Dodaje, że ten efekt był też widoczny w USA. Z tego powodu dwa tygodnie temu amerykańska Agencja ds. Żywności i Leków (FDA) zakazała sprzedaży e-papierosów firmy Juuls, wskazując, że ich produkty przyczyniły się do boomu na e-palenie wśród nastolatków. Firma oprotestowała decyzję. Walka z Juulsem trwa jednak od kilku dobrych lat. Na przykład w 2020 r. podkomisja Izby Reprezentantów zarzuciła Juulsowi, że świadomie docierał do najmłodszych ze swoimi produktami, np. płacił szkołom nawet 10 tys. dol. za wpuszczenie ich do placówek ze swoją ofertą (pod hasłem „zapobiegania paleniu”).
Walka toczy się nie tylko w USA, rękawicę podjęła także Komisja Europejska, która tydzień temu zapowiedziała, że chce zakazu sprzedaży aromatyzowanych podgrzewanych wyrobów tytoniowych. Powodem jest wzrost ich sprzedaży po tym, jak KE zakazała smakowych tradycyjnych papierosów. Ostatnie sprawozdanie Komisji wykazało 10-proc. wzrost w kilku państwach członkowskich (w całej UE sprzedaż podgrzewanych wyrobów tytoniowych przekroczyła 2,5 proc. całkowitej sprzedaży wyrobów tytoniowych). – Usuwając z rynku aromatyzowany podgrzewany tytoń, robimy kolejny krok w kierunku realizacji naszej wizji w ramach europejskiego planu walki z rakiem – oświadczyła Stella Kyriakides, komisarz ds. zdrowia. Wniosek zostanie teraz poddany ocenie Rady i Parlamentu Europejskiego. Jeśli zostanie przyjęty, to państwa członkowskie będą miały osiem miesięcy na wdrożenie dyrektywy.
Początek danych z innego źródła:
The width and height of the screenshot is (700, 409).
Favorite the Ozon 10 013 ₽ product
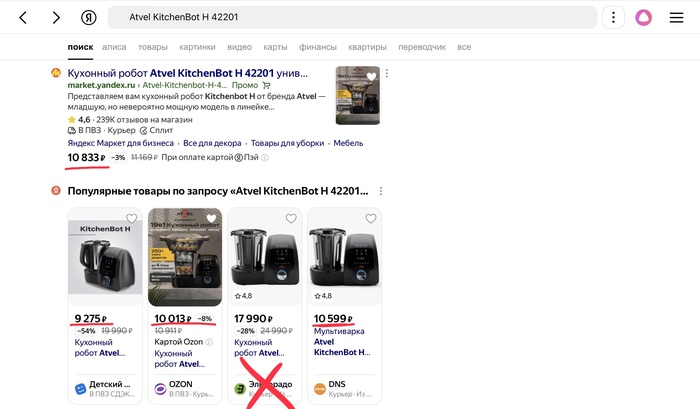click(211, 219)
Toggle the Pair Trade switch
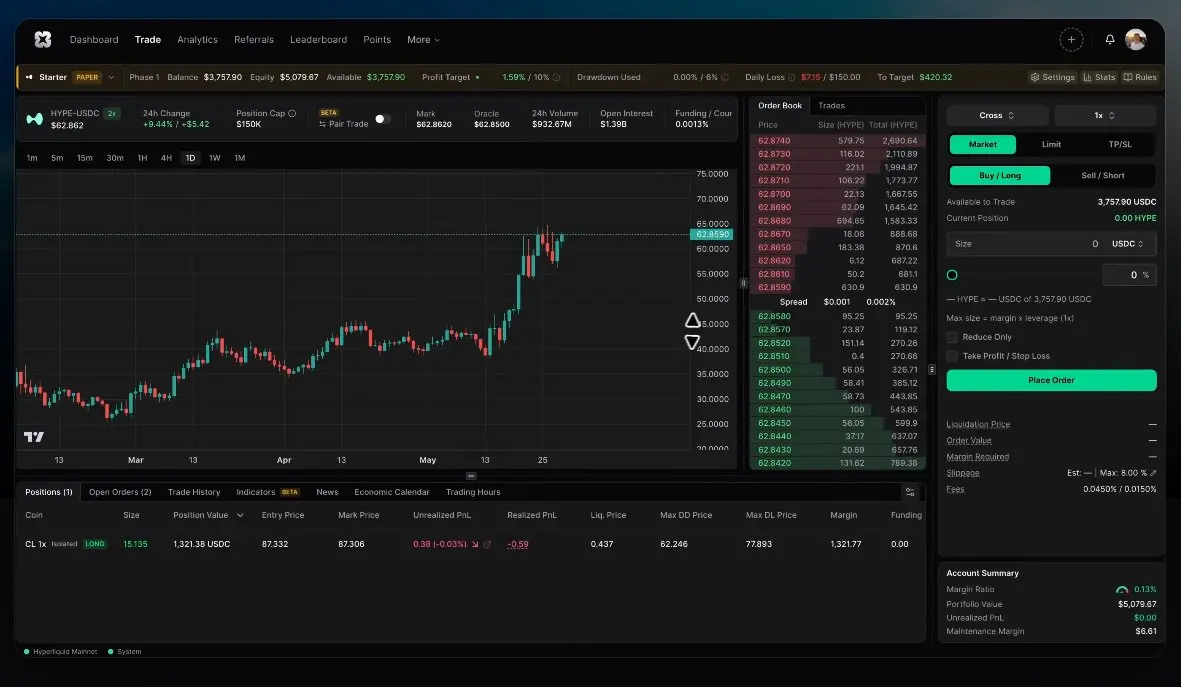This screenshot has height=687, width=1181. 383,119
Z analizowanego przez DGP raportu Biura ds. Substancji Chemicznych wynika, że w Polsce zakaz smakowych papierosów spowodował, że co dziesiąty zwolennik aromatyzowanych papierosów zdecydował się rzucić palenie. Najczęściej deklarowaną strategią postępowania w tej sytuacji było jednak „przestawienie się” na papierosy tradycyjne w wersji niearomatyzowanej, co uczyniła blisko połowa amatorów „mentolowych” (48,2 proc.). Prawie co piąta osoba w tej grupie (18,9 proc.) poradziła sobie w tej sytuacji, stosując różne metody aromatyzowania papierosów.
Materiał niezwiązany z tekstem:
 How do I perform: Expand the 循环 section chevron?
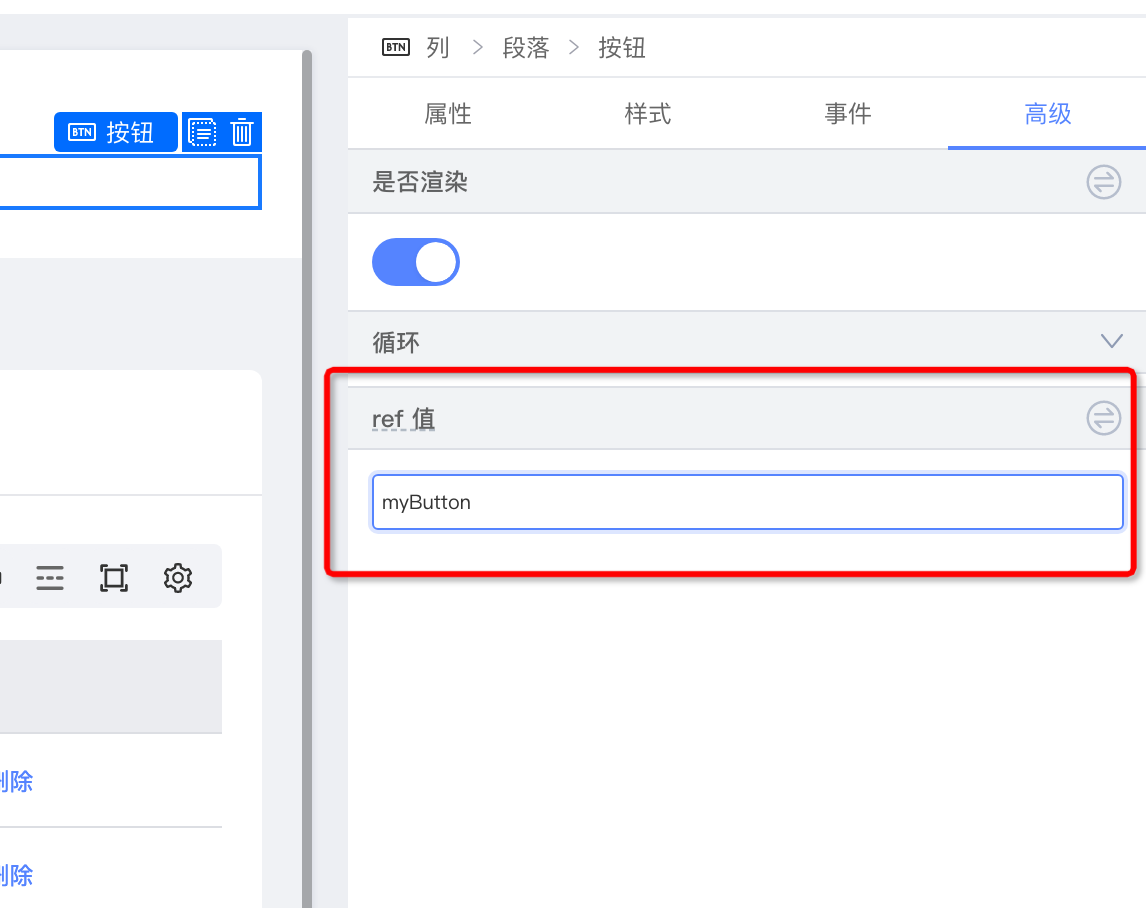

Z kolei walka z e-papierosami zaczęła się przed pandemią. Wtedy główny inspektor sanitarny powołał specjalną komórkę, która miała zbierać dane o zatruciach i wypadkach śmiertelnych. Rozpoczęto też akcję edukacyjną w szkołach. Z danych, o które poprosił DGP, wynika, że zbieranie danych trwało od stycznia 2020 r. do marca 2020 r. oraz od czerwca 2020 r. do końca września 2020 r. W tych okresach pozyskano informacje o dwóch potwierdzonych przypadkach ciężkiego uszkodzenia płuc potencjalnie związanego z używaniem e-papierosów oraz o siedmiu podejrzeniach.
Piotr Zieliński, prezes Stowarzyszenia Vaping Association Polska, obawia się skutków ewentualnego unijnego zakazu sprzedaży aromatów do e-papierosów. Obecnie 70 proc. sprzedaży płynów do elektronicznych papierosów stanowią aromaty inne niż nikotynowe. Spodziewa się zatem, że pojawiłyby się rozwiązania mające na celu obejście przepisów tak, jak stało się to po wprowadzeniu zakazu smakowych (głównie mentolowych) papierosów tradycyjnych. – W sprzedaży pojawiły się karty nasączone aromatem, które wkłada się do paczki papierosów, by tytoń go przejął, albo kapsułki zapachowe, które stosuje się bezpośrednio do filtra – wymienia przykłady Zieliński.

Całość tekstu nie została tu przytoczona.